Being a bit more concrete helps me think about this:
Filtering the input --
Let’s let the input be a set of 10 signal pieces and 2 noise pieces (10S, 2N).
Let’s say filtering occurs on this set, so the perceptual intake is now 10S.
Then maybe the acquisitional intake is a subset of those, so it’s 8S.
Filtering the intake --
Our input is again 10S, 2N.
(Accurate) perceptual intake takes in 10S, 2N.
Then acquisitional intake could be the subset 7S, 1N.
So okay, I think I get it -- filtering the input gets you a cleaner signal while filtering the intake gets you some subset (cleaner or not, but certainly more focused).
(2) Using English L1 and L2 data in place of ASL: Clever standin! I was wondering what they would do for an ASL corpus. But this highlights how to focus on the relevant aspects for modeling. Here, it’s more important to get the same kind of unpredictable variation in use than it is to get ASL data.
(3) Model explanations: I really appreciate the effort here to give the intuitions behind the model pieces. I wonder if it might have been more effective to have a plate diagram, and walk through the high-level explanation for each piece, and then the specifics with the model variables. As it was, I think I was able to follow what was going on in this high-level description because I’m familiar with this type of model already, but I don’t know if that would be true for people who aren’t as familiar. (For example, the bit about considering every partition is a high-level way of talking about Gibbs sampling, as they describe in section 4.2.)
(4) Model priors: If the prior over determiner class is 1/7, then it sounds like the model already knows there are 7 classes of determiner. Similar to a comment raised about the reading last time, why not infer the number of determiner classes, rather than knowing there are 7 already?
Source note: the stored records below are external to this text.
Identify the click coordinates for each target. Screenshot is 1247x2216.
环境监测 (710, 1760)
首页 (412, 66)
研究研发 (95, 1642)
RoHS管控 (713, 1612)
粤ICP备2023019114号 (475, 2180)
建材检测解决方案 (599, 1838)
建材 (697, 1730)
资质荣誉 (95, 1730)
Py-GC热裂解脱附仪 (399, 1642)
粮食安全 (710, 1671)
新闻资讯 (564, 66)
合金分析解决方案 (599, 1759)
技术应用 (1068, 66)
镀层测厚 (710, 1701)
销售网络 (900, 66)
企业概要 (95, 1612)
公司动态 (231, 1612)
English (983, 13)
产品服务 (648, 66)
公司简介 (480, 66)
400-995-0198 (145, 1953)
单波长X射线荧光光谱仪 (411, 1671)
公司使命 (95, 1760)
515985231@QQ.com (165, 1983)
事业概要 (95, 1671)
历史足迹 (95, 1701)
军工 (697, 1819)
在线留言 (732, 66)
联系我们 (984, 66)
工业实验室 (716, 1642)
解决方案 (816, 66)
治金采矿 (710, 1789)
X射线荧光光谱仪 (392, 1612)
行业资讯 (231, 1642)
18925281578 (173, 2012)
(5) Corpus preprocessing: Interesting step of “downsampling” the counts from the corpora by taking the log. This effectively squishes probability differences down, I think. I wonder why they did this, instead of just using the normalized frequencies? They say this was to compensate for the skewed distribution of frequent determiners like the...but I don’t think I understand why that’s a problem. What does it matter if you have a lot of the, as long as you have enough of the other determiners too? They have the minimum cutoff of 500 instances after all.
(6) Figure 1: It looks like the results from the non-native corpus with the noise filter recover the rates of sg, pl, and mass noun combination pretty well (compared against the gold standard). But the noise filter over the native corpus skews a bit towards allowing more noun types with more classes than the gold standard (e.g., more determiners allowing 3 noun types). Side note: I like this evaluation metric a little better than inferring fixed determiner classes, because individual determiner behavior (how many noun classes it allows) can be counted more directly. We don’t need to worry about whether we have the right determiner classes or not.
(7) Evaluation metrics: Related to the previous thought, maybe a more direct evaluation metric is to just compare allowed vs. disallowed noun vectors for each individual determiner? Then the class assignment becomes a means to that end, rather than being the evaluation metric itself. This may help deal with the issue of capturing the variability in the native input that shows up in simulation 2.
(8) L1 vs. L2 input results: The model learns there’s less noise in the native input case, and filters less; this leads to capturing more variability in the determiners. S&al2020 don’t seem happy about this, but is this so bad? If there’s true variability in native speaker grammars, then there’s variability.
In the discussion, S&al2020 say that the behavior they wanted was the same for both native and non-native input, since Simon learned the same as native ASL speakers. So that’s why they’re not okay with the native input results. But I’m trying to imagine how the noisy channel input model they designed could possibly give the same results when the input has different amounts of variability -- by nature, it would filter out less input when there seems to be more regularity in the input to begin with (i.e., the native input). I guess it was possible that just the right amount of the input would be filtered out in each case to lead to exactly the same classification results? And then that didn’t happen.